Radicalism of the 1960s is alive in Bernie 2020
In the South Carolina Democratic debate on Feb. 25, Pete Buttigieg criticized his elders when he stated that he is “not looking forward to a scenario where it comes down to Donald Trump with his nostalgia for the social order of the 1950s and Bernie Sanders with nostalgia for the revolutionary politics of the 1960s.”

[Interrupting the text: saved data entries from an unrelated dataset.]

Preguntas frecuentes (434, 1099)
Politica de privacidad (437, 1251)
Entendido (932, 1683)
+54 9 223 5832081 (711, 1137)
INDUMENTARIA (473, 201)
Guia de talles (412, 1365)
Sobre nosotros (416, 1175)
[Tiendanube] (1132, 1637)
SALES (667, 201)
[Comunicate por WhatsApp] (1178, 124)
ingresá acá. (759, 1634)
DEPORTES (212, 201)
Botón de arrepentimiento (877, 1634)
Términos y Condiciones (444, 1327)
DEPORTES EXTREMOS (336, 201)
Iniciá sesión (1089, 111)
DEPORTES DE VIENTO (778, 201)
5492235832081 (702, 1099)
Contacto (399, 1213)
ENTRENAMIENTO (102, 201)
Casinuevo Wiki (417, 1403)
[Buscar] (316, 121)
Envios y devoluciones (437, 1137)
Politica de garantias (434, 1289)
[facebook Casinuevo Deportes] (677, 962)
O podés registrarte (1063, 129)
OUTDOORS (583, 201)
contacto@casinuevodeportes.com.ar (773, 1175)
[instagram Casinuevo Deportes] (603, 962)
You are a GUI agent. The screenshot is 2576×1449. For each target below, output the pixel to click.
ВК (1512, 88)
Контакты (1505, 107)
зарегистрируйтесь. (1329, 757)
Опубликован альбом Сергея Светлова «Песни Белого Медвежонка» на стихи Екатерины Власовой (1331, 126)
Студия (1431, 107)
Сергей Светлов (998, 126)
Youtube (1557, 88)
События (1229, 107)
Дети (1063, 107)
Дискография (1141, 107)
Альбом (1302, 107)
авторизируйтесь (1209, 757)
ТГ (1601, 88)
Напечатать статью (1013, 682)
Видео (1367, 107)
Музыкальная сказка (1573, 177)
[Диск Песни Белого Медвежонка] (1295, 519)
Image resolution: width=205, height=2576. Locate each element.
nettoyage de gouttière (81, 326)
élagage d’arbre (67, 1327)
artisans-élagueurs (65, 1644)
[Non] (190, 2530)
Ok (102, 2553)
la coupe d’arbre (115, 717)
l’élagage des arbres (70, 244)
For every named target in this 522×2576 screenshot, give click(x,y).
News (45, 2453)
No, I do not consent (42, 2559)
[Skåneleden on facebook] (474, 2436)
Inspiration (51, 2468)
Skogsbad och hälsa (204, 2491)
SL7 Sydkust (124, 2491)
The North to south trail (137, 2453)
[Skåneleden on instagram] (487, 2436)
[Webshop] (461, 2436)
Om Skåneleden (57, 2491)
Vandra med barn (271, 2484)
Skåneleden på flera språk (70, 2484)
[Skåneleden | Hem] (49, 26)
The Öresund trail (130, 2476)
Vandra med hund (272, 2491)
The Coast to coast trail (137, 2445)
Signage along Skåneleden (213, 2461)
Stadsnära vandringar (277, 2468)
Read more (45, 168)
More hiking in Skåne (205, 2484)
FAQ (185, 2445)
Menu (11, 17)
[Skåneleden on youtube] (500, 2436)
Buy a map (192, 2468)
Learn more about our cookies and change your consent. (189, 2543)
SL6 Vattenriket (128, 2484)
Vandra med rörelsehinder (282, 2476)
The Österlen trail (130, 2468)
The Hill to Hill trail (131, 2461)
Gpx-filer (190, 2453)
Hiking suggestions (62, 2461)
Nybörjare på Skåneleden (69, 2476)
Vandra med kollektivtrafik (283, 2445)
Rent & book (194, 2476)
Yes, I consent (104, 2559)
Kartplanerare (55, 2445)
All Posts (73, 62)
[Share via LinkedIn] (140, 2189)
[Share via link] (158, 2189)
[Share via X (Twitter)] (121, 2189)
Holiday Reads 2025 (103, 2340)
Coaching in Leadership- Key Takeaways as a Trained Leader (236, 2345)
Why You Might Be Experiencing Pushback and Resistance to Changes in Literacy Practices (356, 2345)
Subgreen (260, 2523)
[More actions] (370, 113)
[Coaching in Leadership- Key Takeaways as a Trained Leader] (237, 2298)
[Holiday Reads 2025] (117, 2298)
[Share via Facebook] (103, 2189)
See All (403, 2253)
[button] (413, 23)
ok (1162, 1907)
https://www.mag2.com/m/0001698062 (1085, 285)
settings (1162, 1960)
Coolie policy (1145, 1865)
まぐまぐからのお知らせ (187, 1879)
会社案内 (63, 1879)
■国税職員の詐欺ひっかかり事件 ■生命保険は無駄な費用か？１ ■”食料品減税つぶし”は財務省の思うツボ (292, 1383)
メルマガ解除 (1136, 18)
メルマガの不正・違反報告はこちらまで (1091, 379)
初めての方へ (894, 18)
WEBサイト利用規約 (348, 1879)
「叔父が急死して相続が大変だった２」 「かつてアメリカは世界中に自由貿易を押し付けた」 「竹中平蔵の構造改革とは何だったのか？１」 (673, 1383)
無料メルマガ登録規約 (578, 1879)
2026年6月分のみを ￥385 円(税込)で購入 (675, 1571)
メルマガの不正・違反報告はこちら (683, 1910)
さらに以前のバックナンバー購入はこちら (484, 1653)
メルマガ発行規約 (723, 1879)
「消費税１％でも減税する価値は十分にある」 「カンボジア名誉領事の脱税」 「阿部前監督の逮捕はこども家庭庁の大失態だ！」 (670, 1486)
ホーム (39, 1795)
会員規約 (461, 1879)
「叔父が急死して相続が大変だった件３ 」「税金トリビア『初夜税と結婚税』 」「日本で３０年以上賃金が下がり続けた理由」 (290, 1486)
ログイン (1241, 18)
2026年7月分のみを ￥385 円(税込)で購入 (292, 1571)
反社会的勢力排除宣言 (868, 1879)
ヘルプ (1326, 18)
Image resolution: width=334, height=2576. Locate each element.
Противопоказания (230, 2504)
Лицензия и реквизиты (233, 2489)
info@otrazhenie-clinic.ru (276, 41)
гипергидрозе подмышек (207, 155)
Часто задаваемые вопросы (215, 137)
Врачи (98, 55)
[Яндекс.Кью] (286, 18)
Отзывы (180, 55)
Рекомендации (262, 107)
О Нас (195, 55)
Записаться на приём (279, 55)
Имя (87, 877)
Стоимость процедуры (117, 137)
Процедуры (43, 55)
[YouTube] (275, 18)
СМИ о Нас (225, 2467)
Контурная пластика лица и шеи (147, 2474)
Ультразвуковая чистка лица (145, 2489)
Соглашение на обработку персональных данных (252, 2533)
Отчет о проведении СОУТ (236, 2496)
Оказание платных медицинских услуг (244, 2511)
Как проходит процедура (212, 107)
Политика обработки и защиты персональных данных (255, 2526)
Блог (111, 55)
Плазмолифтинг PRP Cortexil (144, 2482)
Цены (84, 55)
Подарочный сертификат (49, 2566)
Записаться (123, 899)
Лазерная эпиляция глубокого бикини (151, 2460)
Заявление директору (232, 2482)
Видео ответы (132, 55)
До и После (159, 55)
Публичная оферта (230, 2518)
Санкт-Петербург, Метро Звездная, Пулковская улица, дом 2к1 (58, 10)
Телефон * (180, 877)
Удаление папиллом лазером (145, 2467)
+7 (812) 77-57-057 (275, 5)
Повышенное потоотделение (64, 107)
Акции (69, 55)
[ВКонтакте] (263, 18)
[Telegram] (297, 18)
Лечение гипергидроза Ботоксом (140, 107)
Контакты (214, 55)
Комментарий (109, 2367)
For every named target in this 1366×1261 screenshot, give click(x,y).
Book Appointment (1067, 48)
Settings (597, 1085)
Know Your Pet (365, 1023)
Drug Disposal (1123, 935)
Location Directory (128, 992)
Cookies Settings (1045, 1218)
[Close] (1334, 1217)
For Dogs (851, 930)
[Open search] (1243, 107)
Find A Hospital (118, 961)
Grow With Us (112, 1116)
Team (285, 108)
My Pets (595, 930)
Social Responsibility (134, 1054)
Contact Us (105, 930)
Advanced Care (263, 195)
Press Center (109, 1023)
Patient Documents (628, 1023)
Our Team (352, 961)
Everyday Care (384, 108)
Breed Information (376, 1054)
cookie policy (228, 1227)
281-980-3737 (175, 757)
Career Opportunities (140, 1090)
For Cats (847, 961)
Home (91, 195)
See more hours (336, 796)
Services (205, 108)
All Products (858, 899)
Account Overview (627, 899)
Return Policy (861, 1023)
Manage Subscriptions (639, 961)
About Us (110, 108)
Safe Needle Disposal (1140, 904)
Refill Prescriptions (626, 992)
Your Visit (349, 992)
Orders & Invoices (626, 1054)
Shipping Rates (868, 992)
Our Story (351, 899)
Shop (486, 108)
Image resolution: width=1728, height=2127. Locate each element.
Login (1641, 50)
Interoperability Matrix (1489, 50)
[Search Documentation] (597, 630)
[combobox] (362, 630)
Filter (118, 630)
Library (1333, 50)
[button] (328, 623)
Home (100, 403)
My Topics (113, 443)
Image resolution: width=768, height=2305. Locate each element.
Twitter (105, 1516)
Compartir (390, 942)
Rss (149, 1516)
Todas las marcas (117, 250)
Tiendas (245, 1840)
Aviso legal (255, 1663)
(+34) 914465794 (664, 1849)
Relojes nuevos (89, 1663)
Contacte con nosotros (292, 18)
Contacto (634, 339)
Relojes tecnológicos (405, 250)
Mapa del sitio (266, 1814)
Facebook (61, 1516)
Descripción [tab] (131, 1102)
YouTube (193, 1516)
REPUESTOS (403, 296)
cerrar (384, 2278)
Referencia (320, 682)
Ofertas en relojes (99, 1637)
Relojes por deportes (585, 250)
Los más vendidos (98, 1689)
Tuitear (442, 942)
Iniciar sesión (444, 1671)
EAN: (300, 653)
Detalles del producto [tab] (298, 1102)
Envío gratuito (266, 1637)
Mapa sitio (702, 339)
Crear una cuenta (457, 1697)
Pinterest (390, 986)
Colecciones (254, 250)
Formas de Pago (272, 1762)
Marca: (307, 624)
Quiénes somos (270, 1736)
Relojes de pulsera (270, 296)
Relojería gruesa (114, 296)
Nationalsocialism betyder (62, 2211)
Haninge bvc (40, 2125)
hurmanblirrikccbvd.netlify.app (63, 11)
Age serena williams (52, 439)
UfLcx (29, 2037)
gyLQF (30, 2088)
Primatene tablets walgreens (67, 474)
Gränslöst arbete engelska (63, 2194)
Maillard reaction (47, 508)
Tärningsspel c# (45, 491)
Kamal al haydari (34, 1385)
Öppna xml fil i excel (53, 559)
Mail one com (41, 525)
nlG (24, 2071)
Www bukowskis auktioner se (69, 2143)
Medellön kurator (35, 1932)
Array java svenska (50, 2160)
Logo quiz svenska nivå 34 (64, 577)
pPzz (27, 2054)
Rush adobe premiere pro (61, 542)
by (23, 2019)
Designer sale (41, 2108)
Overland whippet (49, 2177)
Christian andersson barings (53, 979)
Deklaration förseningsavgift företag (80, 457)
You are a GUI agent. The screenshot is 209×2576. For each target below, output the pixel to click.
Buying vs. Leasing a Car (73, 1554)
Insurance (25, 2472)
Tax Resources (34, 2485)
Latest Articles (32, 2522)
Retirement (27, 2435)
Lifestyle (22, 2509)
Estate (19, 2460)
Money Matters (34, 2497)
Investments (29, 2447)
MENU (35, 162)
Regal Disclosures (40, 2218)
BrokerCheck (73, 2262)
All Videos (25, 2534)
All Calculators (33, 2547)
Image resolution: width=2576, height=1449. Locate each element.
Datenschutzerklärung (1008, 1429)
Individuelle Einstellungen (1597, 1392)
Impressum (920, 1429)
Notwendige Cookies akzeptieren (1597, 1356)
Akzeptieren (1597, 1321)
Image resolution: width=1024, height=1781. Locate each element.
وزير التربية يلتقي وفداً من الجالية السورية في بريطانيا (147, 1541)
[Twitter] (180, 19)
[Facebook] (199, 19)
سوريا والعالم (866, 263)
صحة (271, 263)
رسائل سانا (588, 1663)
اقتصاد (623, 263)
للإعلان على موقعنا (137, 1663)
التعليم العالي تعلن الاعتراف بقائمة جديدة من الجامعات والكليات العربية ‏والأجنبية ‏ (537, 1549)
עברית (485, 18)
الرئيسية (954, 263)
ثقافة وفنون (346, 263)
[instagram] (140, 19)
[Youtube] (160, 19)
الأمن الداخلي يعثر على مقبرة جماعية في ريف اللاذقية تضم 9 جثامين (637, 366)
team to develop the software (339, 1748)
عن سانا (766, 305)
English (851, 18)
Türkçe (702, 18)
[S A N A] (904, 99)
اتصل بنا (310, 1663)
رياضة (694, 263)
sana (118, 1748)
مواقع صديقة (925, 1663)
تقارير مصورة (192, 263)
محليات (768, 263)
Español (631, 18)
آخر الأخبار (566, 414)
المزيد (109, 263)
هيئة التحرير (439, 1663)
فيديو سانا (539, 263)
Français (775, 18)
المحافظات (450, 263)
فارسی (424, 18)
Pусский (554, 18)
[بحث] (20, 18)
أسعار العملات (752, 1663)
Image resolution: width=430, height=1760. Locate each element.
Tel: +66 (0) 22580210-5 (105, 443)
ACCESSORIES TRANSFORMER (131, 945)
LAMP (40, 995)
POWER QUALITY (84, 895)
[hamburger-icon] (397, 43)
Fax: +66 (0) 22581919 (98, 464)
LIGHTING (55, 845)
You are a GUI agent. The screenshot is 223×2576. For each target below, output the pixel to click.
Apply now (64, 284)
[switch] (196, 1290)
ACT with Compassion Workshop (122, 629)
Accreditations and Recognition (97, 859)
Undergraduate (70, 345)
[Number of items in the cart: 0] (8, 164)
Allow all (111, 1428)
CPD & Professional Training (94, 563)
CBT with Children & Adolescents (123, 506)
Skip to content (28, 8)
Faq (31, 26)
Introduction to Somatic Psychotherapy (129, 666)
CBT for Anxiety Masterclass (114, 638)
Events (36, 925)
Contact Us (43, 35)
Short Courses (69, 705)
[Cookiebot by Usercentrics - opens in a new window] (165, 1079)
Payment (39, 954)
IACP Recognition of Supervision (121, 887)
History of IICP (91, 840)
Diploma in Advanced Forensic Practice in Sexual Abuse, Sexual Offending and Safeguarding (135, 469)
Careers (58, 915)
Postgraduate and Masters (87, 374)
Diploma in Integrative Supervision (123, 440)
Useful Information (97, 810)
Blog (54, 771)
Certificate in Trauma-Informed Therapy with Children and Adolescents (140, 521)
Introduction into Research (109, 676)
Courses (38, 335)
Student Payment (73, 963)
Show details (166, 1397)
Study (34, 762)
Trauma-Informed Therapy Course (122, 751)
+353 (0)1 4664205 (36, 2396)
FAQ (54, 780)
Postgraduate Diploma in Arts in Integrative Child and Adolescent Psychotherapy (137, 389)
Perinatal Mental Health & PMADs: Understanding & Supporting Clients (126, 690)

While the tumultuous 1960s brought civil rights, the onset of the feminist movement, and other social achievements, the Vietnam War took center stage as the driver for demonstrations on college campuses and the nation’s capital. Many leaders of the New Left who emerged from the chaos of the ’60s when takeovers of administration buildings were routine, romanticized revolutionary leaders such as Ho Chi Minh and Che Guevara, the Argentinian Marxist revolutionary. This romanticism is documented in “Great Society: A New History” by Amity Shlaes and visually reinforced by popular images of Jane Fonda posing behind Viet Cong anti-aircraft batteries directed at U.S. forces.
The New Left, a precursor of today’s ultra-left progressives, considered the U.S. an imperialist country vying against people’s movements such as the Viet Cong fight against colonialism. And Israel fit into this narrative of a colonial outpost suppressing a people of color, both then and now.
It is these revolutionary forces that Buttigieg referenced which helps explain Bernie Sanders’ infatuation with Cuba and the Marxist revolutionaries of Central America. How else to understand his defense of Fidel Castro and Nicaragua’s Marxist president Daniel Ortega, or his refusal to call Venezuelan authoritarian Nicolás Maduro a dictator? Is it because they are all from the extreme left? Why would a mayor of Burlington, Vt., population 38,000, even visit these places but decline to meet with Aleksandr Solzhenitsyn, one of the premier advocates for human rights who was living in Vermont at the time? Why didn’t Sanders protest the oppression of his own people in the Soviet Union in the 1980s instead of praising Moscow’s subway system?
Yet Sanders calls the democratically elected prime minister of Israel and his government racist, the code word to suspend civil discourse. Benjamin Netanyahu has many faults, which his political opponents cite on a daily basis, but is he a racist? And Sanders uses this demagoguery to castigate AIPAC, creating a toxicity that has compelled other presidential candidates, to their shame, to skip the pro-Israel conference that attracts 18,000 Americans of all faiths.
Has he ever criticized the leadership of the Palestinian Authority, who have professed victimhood for decades rather than preparing for statehood — which they would certainly reject out of hand even if it were to be offered on a silver platter — and who propagate hatred of Jews and Israel in the textbooks taught to the next generation of Palestinians?
And then there’s Hamas, a client of Iran dedicated to Israel’s destruction, which has redirected hundreds of millions of dollars intended for humanitarian aid toward building tunnels into Israel to cause incalculable loss of life. Sanders feels “Gaza’s pain” by suggesting that some aid to Israel, the U.S.’s key strategic partner in the Middle East, be siphoned to Hamas-controlled Gaza.
At the debate in South Carolina he said he would consider moving the U.S. embassy back to Tel Aviv. Why is Israel the only country in the world unable to choose its own capital? It is indeed ironic that Israel returned the territory it conquered in its justifiable preemptive attack on Egypt and Syria during the Six-Day War, but has been vilified for refusing to release its control of east Jerusalem, which it conquered only after being attacked by the Jordanians.
Sanders is either ignorant, chooses to listen to misguided advisers, is frozen in time as Buttigieg suggested, or a combination of all three.
Despite Sanders’ troubling statements, Danny Danon, Israel’s ambassador to the United Nations, was wrong to publicly criticize the candidate, as it interferes in the U.S. election and may hinder Israel’s ability to mend fences with Sanders if he wins the presidency in November. Netanyahu’s muted, low-key response to Sanders’ insult was the right approach.
In the classic movie “All About Eve,” the character played by Bette Davis said, “Fasten your seatbelts, it’s going to be a bumpy night.”
Should Sanders turn out to be the Democratic nominee, Davis’ warning will ring as true in 2020 as it did when she first spoke those words more than 70 years ago.
Max L. Kleinman is president of the Fifth Commandment Foundation; from 1995 to 2014 he served as CEO/executive vice president of Jewish Federation of Greater MetroWest NJ.